PROBLEM
Reproduce all lines of the listing below in which the word "Финансовые" occurs.

EXERCISE MATERIAL
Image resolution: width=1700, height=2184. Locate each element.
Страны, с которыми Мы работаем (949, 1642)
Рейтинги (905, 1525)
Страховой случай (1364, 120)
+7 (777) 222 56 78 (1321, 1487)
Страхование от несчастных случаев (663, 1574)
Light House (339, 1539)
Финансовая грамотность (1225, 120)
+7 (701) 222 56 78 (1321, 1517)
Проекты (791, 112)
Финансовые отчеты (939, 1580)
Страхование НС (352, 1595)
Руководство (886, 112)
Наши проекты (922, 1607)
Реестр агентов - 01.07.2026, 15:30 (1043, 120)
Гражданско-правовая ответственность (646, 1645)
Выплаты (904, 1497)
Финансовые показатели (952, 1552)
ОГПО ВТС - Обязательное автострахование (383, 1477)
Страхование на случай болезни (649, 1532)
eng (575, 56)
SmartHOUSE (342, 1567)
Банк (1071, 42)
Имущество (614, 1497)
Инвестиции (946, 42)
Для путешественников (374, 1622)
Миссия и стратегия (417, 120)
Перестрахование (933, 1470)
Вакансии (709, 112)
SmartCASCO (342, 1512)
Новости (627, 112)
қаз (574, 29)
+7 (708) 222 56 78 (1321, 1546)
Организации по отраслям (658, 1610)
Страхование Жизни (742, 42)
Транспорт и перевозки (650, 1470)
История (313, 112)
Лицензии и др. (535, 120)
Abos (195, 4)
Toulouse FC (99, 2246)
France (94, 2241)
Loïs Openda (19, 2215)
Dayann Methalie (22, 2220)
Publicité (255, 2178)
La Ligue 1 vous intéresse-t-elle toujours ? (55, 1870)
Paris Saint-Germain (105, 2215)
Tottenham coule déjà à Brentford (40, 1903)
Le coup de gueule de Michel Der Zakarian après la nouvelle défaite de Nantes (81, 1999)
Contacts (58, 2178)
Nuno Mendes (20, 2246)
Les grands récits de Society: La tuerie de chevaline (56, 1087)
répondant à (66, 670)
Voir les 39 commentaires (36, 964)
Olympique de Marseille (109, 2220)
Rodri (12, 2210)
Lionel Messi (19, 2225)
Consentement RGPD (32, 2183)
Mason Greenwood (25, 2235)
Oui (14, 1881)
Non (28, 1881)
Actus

COMPLETED TASK
Финансовые отчеты (939, 1580)
Финансовые показатели (952, 1552)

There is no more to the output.